Astronautas chinos cosechan arroz cultivado en el espacio con semillas especiales
En un avance significativo, los astronautas de la estación Tiangong han cosechado arroz a partir de semillas que fueron cultivadas en el espacio, marcando un paso importante hacia la producción de alimentos en el espacio profundo.
Por Lucía Huanca · agosto 3, 2026
Los astronautas de la estación espacial china Tiangong han logrado la primera cosecha de arroz cultivado a partir de "semillas espaciales". Este experimento tiene como objetivo cosechar, por primera vez, dos generaciones consecutivas de cultivo en órbita, lo que representaría un avance fundamental para la futura producción de alimentos fuera de la Tierra.

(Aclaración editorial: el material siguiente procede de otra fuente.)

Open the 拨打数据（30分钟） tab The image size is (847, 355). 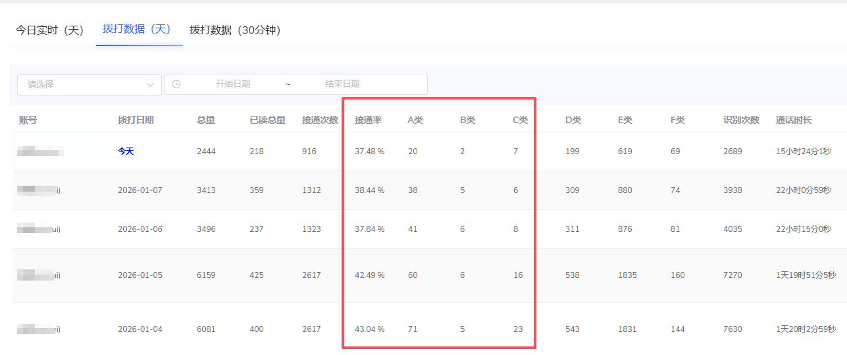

Las semillas utilizadas en este estudio fueron enviadas a la estación espacial en mayo y forman parte de un experimento que sigue un ensayo previo llevado a cabo en 2022, donde se logró la primera cosecha mundial de arroz desde semilla hasta semilla, aunque solo en una generación. La información fue confirmada por la televisión estatal CCTV.
Este nuevo experimento utiliza semillas que fueron criadas en la Tierra durante tres generaciones y busca realizar dos ciclos consecutivos de cultivo, lo que permitirá analizar cómo la microgravedad prolongada impacta la estabilidad genética de la planta.
Los resultados de este estudio podrían ser clave para la exploración humana del espacio, ya que permitirían cultivar alimentos de forma autosuficiente, eliminando la necesidad de depender del reabastecimiento desde nuestro planeta.
Para llevar a cabo el ensayo, la nave Shenzhou-23, que fue lanzada el 24 de mayo, transportó dos grupos de semillas: una variedad que nunca ha estado en el espacio y otra de la "familia de arroz espacial" cosechada en 2022. Este enfoque busca estudiar las diferencias en el cultivo de ambas.
Los métodos de reproducción utilizados en el experimento incluyen la vía sexual, donde se recolectarán espigas para cultivarlas en nuevas cajas, y el modelo de rebrote, que conservará el sistema radicular tras la maduración para que de allí surjan nuevos tallos.
Finalmente, los astronautas traerán de regreso a la Tierra espigas, semillas y muestras congeladas para su análisis, con el fin de establecer futuros modelos de agricultura en el espacio.